EXERCISE BRIEF |
Retype the opening lines of the data exactly, stopping after the line that contains "Given: Click the Info". Skip every picture.

DATASET RECORDS |
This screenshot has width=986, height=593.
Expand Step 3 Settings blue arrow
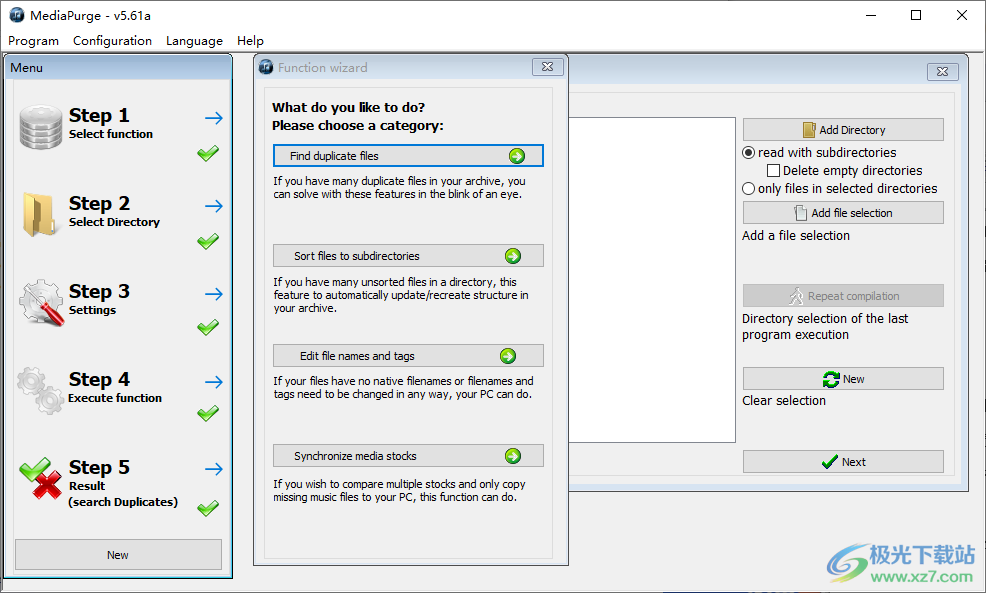pos(214,294)
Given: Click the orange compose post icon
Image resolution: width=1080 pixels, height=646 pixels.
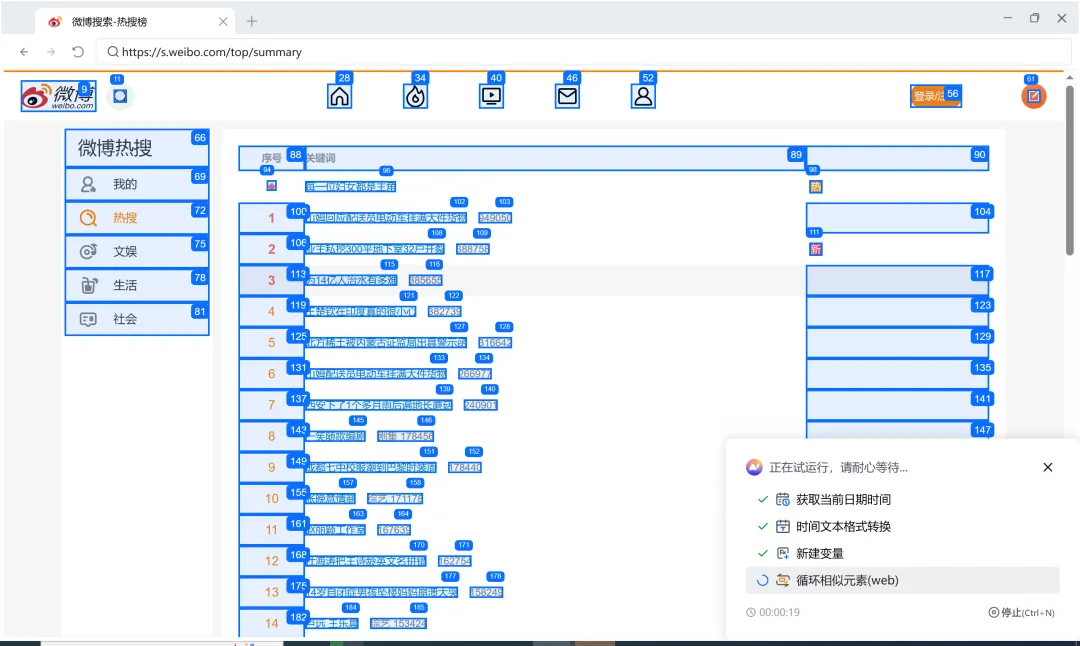Looking at the screenshot, I should (x=1033, y=96).
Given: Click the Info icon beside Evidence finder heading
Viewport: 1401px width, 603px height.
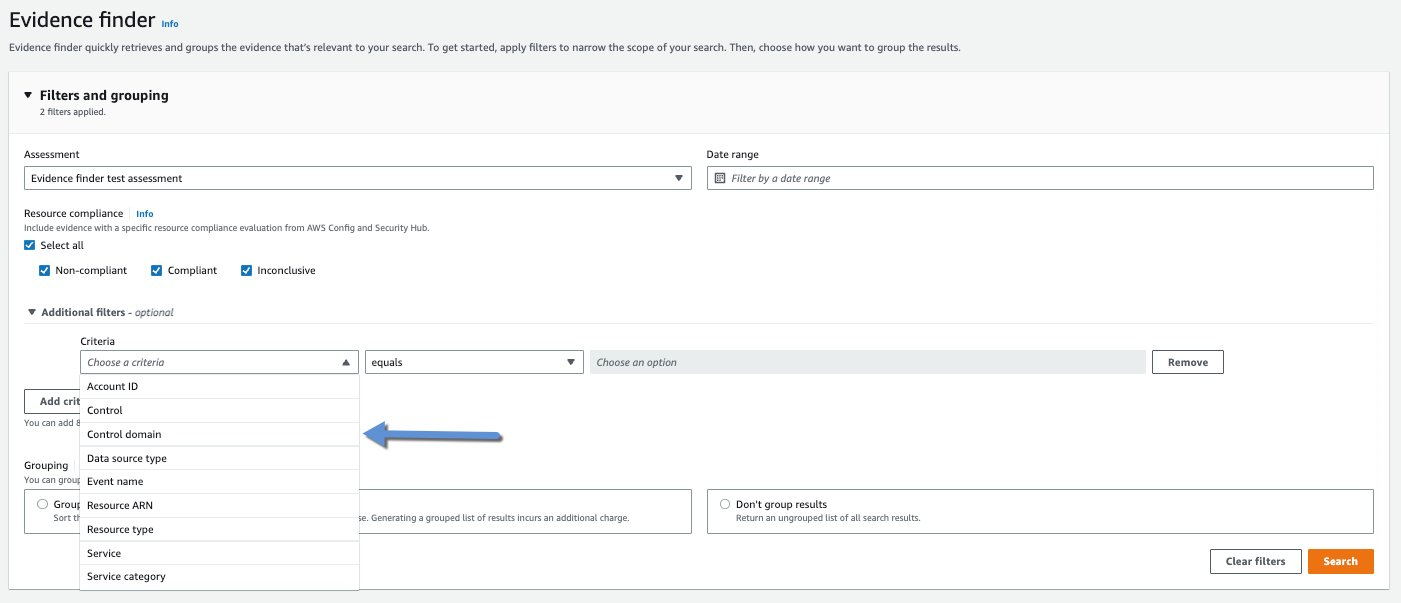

TASK OUTPUT |
This screenshot has width=986, height=593.
Expand Step 3 Settings blue arrow
pos(214,294)
Given: Click the orange compose post icon
Image resolution: width=1080 pixels, height=646 pixels.
Looking at the screenshot, I should (x=1033, y=96).
Given: Click the Info icon beside Evidence finder heading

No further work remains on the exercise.